Il CCA in generale è considerato come un tumore raro. Ogni anno vengono diagnosticati tra i 2 mila e i 3 mila nuovi casi negli Stati Uniti, ciò si traduce in una incidenza annuale di circa 1-2 casi ogni 100 mila persone. Il colangiocarcinoma (CCA) in generale rappresenta nel complessivo meno del 2% delle neoplasie umane. Colpisce prevalentemente soggetti fra i 50 e i 70 anni con una lieve prevalenza per il sesso maschile (rapporto maschio – femmina = 1,2 - 1).
Il colangiocarcinoma ilare è il più frequente di tutti i CCA, rappresenta infatti circa il 50% di tutti i CCA. Benché siano disponibili pochi dati sul CCA extraepatico, le percentuali di incidenza e mortalità sembrano diminuire in molti paesi. Negli Stati Uniti la mortalità per tumori extraepatici, standardizzata per età è passata dallo 0,6 per 100 mila nel 1979 allo 0,3 per 100 mila nel 1998.
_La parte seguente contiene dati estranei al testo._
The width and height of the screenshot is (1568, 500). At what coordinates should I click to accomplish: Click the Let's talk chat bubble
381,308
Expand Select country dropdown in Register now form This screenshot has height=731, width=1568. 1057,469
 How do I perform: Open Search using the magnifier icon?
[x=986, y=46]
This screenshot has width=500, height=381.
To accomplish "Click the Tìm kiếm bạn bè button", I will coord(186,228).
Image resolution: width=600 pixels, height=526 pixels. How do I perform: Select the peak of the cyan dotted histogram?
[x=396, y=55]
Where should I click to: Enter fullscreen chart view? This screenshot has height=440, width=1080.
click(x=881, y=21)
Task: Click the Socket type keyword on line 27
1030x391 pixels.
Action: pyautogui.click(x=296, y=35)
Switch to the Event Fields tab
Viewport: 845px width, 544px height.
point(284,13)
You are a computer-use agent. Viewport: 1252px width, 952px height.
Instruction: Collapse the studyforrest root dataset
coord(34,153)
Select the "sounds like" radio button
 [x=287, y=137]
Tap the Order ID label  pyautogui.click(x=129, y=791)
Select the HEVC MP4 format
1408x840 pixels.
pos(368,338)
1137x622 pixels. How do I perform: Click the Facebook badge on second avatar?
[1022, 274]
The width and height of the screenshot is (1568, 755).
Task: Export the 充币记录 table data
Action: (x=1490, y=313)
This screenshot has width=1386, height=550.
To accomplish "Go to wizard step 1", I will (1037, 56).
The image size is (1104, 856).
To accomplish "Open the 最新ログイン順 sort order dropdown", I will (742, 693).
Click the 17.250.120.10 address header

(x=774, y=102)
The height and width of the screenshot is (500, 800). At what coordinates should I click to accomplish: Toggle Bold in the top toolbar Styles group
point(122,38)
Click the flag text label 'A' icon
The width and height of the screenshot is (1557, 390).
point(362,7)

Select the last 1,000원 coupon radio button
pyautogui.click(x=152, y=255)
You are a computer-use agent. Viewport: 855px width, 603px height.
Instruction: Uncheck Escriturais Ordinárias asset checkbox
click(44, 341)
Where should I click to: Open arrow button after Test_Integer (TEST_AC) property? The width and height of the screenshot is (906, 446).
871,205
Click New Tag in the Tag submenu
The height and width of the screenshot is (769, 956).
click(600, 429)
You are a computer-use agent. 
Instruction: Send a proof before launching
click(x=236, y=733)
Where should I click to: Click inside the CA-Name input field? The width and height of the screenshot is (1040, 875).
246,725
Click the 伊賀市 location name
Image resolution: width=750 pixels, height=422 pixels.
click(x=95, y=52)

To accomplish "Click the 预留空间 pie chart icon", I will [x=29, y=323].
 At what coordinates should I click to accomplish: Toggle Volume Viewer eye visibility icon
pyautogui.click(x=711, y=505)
Sebbene la maggior parte dei pazienti si presenti senza evidenti fattori di rischio noti, una serie di essi sono stati descritti per lo sviluppo della patologia. il più comune è la colangite sclerosante primitiva, una malattia infiammatoria dei dotti biliari che a sua volta è strettamente associata alla retto colite ulcerosa, patologia infiammatoria cronica intestinale. Alcuni Autori hanno inoltre correlato l'incidenza del CCA con la colelitiasi: la stasi biliare con sovra infezione e la flogosi cronica sono ritenuti degli elementi determinanti nella patogenesi della neoplasia e tali condizioni possono essere sostenute da varie affezioni. Altri fattori di rischio noti comprendono alcune malformazioni congenite del tratto biliare, le cisti congenite del coledoco cosi come la malattia di Caroli, una patologia congenita del tessuto epatico caratterizzata dalla presenza di cisti dei dotti biliari intraepatici.
La cirrosi epatica è stata associata al rischio di sviluppare CCA, in particolare quella da virus dell'epatite B e C con un aumento del rischio di circa 10 volte.